La mañana del domingo transcurre apaciblemente. Cada vez se
ve más gente en las calles y lugares públicos, sobre todo en el Farmer’s Market
o mercadillo que diríamos en España. Todo es ecológico. Un ramito de
espárragos: 6 euros. Un cuarto de boletus: 12 euros. Un kilo de manzanas: 5
euros. Una botella de vino tinto sencillo pero orgánico producida en el estado
de Washington: 20 euros. Se admite Visa, Master Card y American Express entre
otras modalidades de pago.
Los puestos son sencillos, tienen unos pocos productos,
están altamente especializados. Los vendedores no gritan. Al contrario, hablan
en voz baja y las aglomeraciones son infrecuentes. Hay un tránsito de público
fluido, educado y constante.
Aunque me cuentan con optimismo que el gobierno del estado,
el mismo que ha legalizado el consumo de marihuana tras haberse aprobado en
referendum, está dispuesto a igualar con un dólar la misma cantidad equivalente
gastada en el Farmer’s Market por aquellos que reciben cupones de comida del
gobierno, lo cierto es que se ven pocos pobres, acaso ninguno. Los pobres no
forman parte del crowd (la multitud) del
farmer’s market.
Una multitud en la que bastantes llevan atuendo deportivo,
zapatillas Salomon de 120 dólares y de otras marcas que uno ni se imagina.

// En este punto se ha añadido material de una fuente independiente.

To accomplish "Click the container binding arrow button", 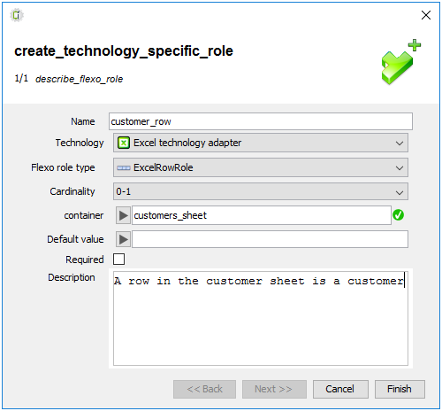I will [123, 215].
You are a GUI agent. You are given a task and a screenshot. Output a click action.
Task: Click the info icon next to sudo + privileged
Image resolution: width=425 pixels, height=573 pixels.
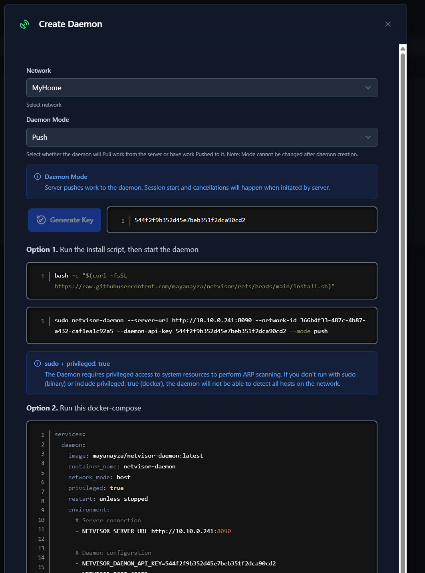(x=38, y=363)
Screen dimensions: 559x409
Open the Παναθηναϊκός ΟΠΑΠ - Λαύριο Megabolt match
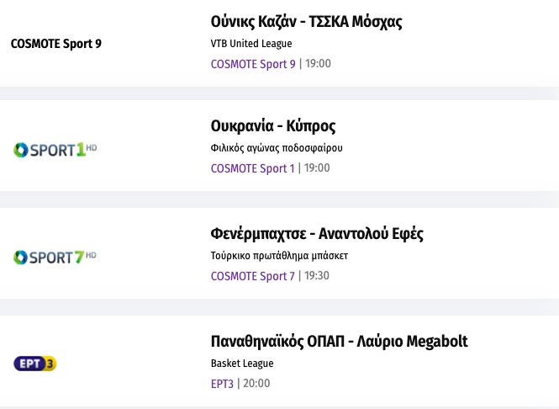[339, 342]
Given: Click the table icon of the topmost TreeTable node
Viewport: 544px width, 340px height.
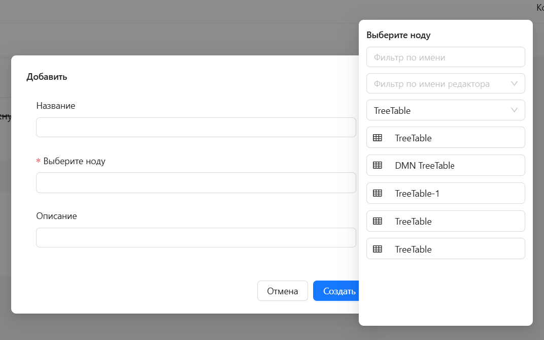Looking at the screenshot, I should [377, 138].
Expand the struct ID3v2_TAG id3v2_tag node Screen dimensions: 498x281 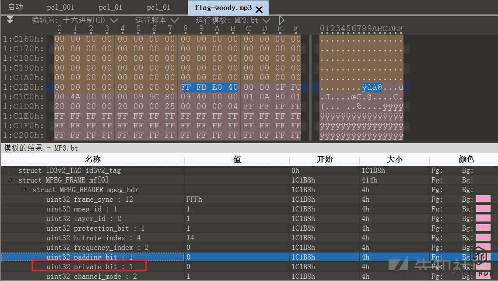10,171
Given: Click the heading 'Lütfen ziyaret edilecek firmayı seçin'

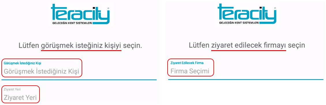Looking at the screenshot, I should coord(247,46).
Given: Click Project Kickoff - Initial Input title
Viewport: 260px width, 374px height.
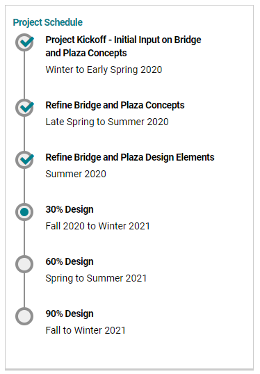Looking at the screenshot, I should point(123,47).
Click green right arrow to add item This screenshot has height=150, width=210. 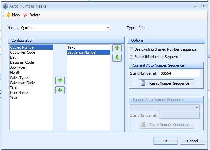point(60,80)
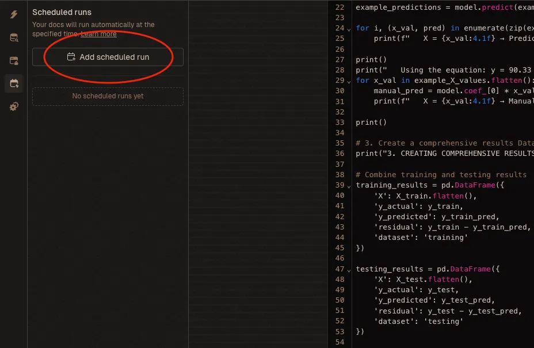
Task: Open the browser window with lock icon
Action: (14, 60)
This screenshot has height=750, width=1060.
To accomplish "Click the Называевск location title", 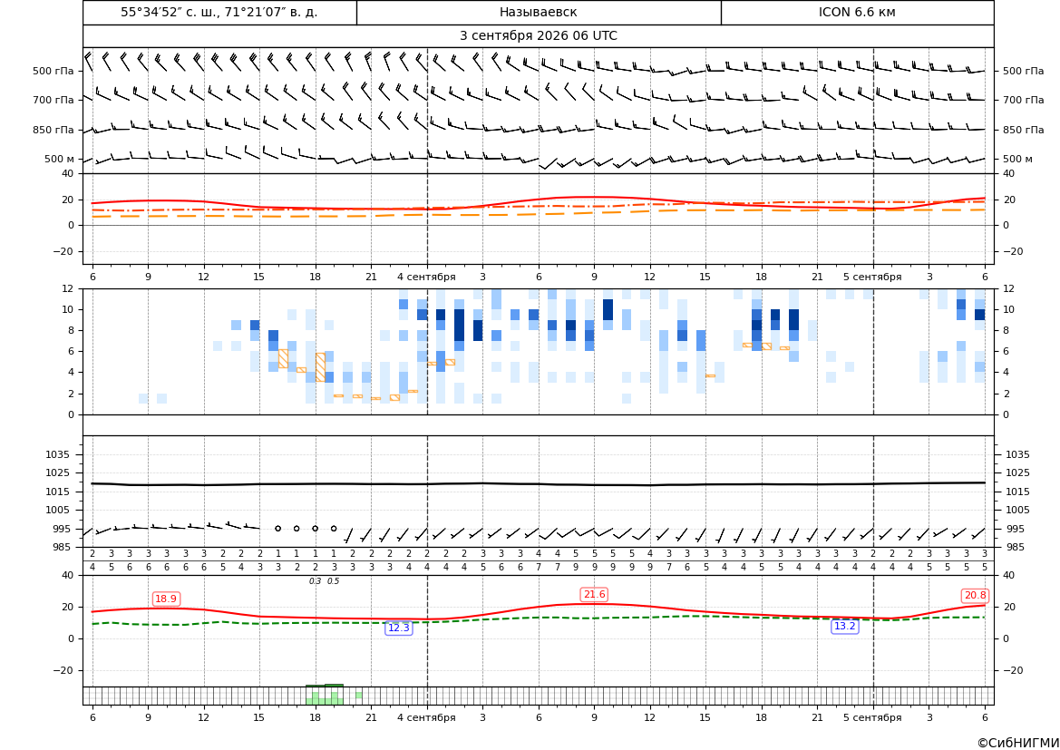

Abundan las gafas Ray-Ban, los tejidos naturales, el lino y el algodón de
calidad, los looks diferenciados que uno no recuerda haber visto antes.
No es desde luego la América de los macarrones con queso o
la hamburguesa con queso también, faltaría más. Que va, es la que, aunque a
muchos les siga fastidiando, sigue marcando tendencia en el resto del planeta.
Es una América ligera, suave, sana, ética, elegante y
diversa pero en la que los individuos buscan acrecentar la diferencia con el
resto a través del consumo conspicuo por encima de todo.